What is expected -
Reproduce the section of the health economics text starting at "So what is it" and ending at "added premium expense.", with "benchmark score" renamed to "baseline score".

Given passage -
--------------------------------------------------
Strategic Economics of Health

The research team first studied the topic of health in 2009 to determine if and how it might be included in our web-based financial planning architecture. Our belief then, as it is now, not having a Health module in the architecture would be a serious omission. Yet, nearly all retirement readiness tools focus solely on investments and lifestyle spending habits. In 2009, we published an initial health framework to supplement our financial models. Lately, we have dabbled with a closely related topic known as Subjective Well Being (SWB), subject matter discussed in another blog category. Much has changed to alter our original health framework, the Affordable Care Act (ACA) being one of the most significant items.

So what is it that we exactly do in a Health module consisting of more than 10,000 lines of C# code? Here is the simplest explanation possible in 50 words or less. From a health-oriented survey form, we take a client’s answers and determine a benchmark score. This score is used to project future health scores along with health care costs. Health insurance is then applied to offset health costs, but there is the added premium expense.

What are the types of Health insurance? At the highest level of abstraction, you have: Medicare & Supplements for those aged 65 & above; ACA has 4 major classes of Bronze, Silver, Gold, and Platinum. Within each, there are a myriad of specific choices depending on your locality.
--------------------------------------------------
Data extracts -
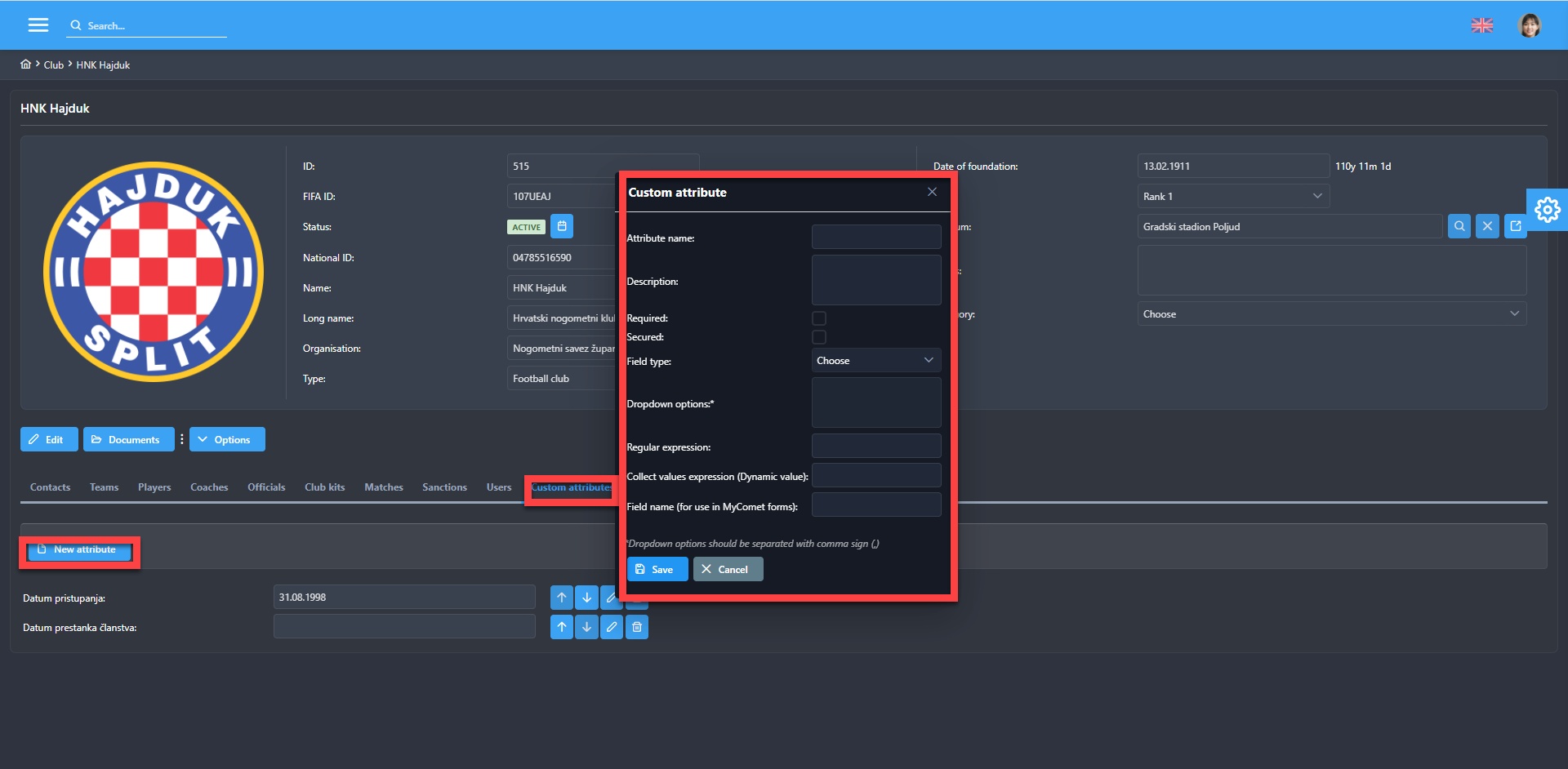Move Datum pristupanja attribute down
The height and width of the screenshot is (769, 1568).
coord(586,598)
--------------------------------------------------
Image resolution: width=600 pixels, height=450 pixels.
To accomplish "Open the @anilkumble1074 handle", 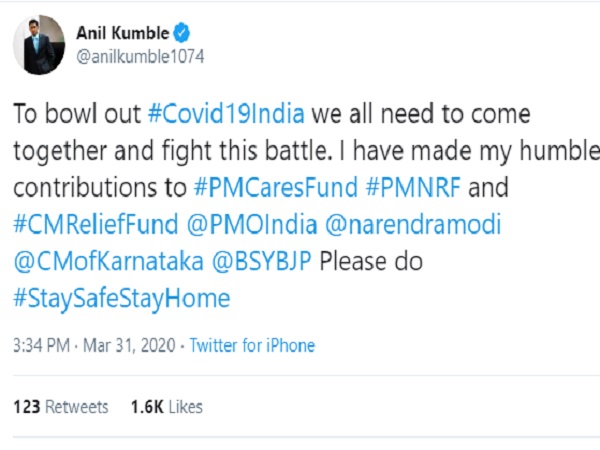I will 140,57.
--------------------------------------------------
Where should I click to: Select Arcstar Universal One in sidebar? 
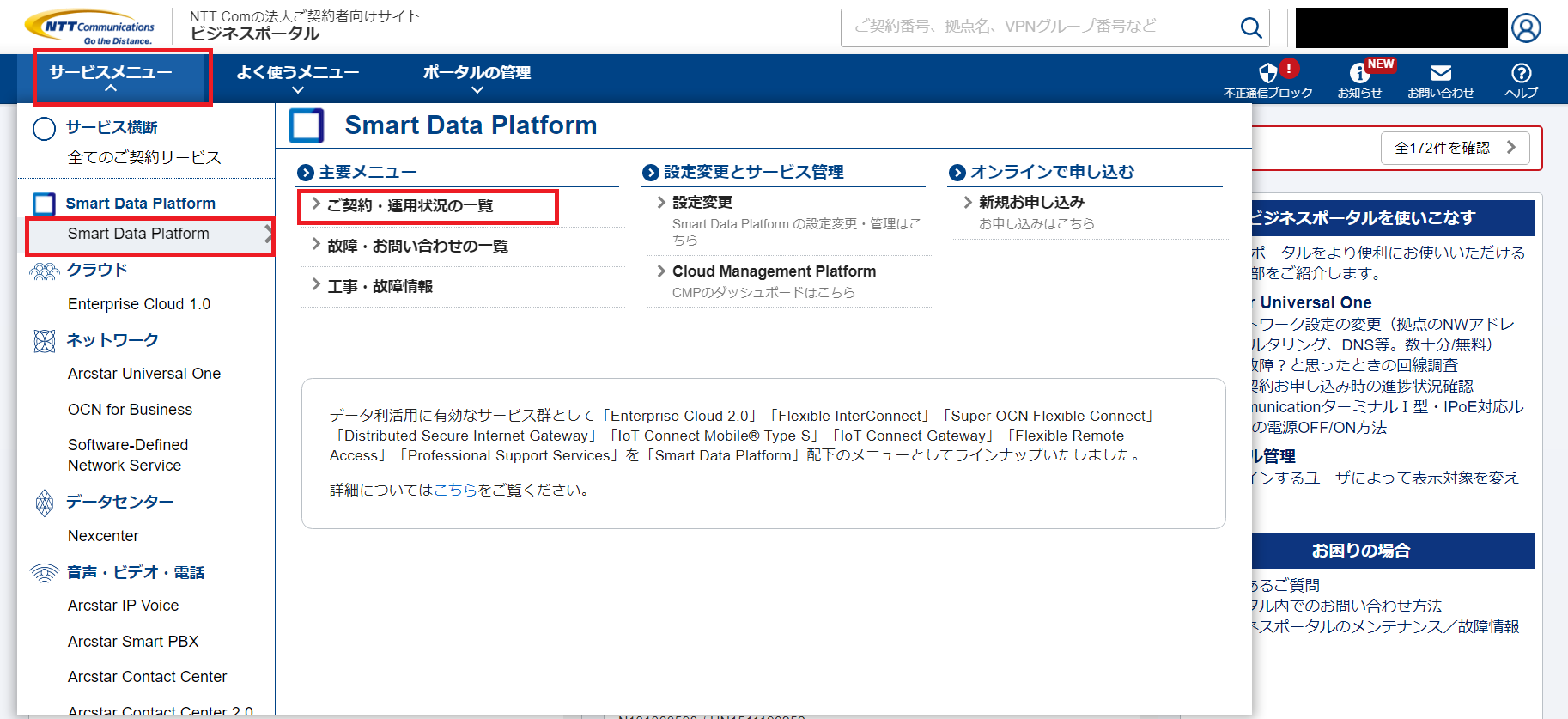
--------------------------------------------------
Answer to this problem -
So what is it that we exactly do in a Health module consisting of more than 10,000 lines of C# code? Here is the simplest explanation possible in 50 words or less. From a health-oriented survey form, we take a client’s answers and determine a baseline score. This score is used to project future health scores along with health care costs. Health insurance is then applied to offset health costs, but there is the added premium expense.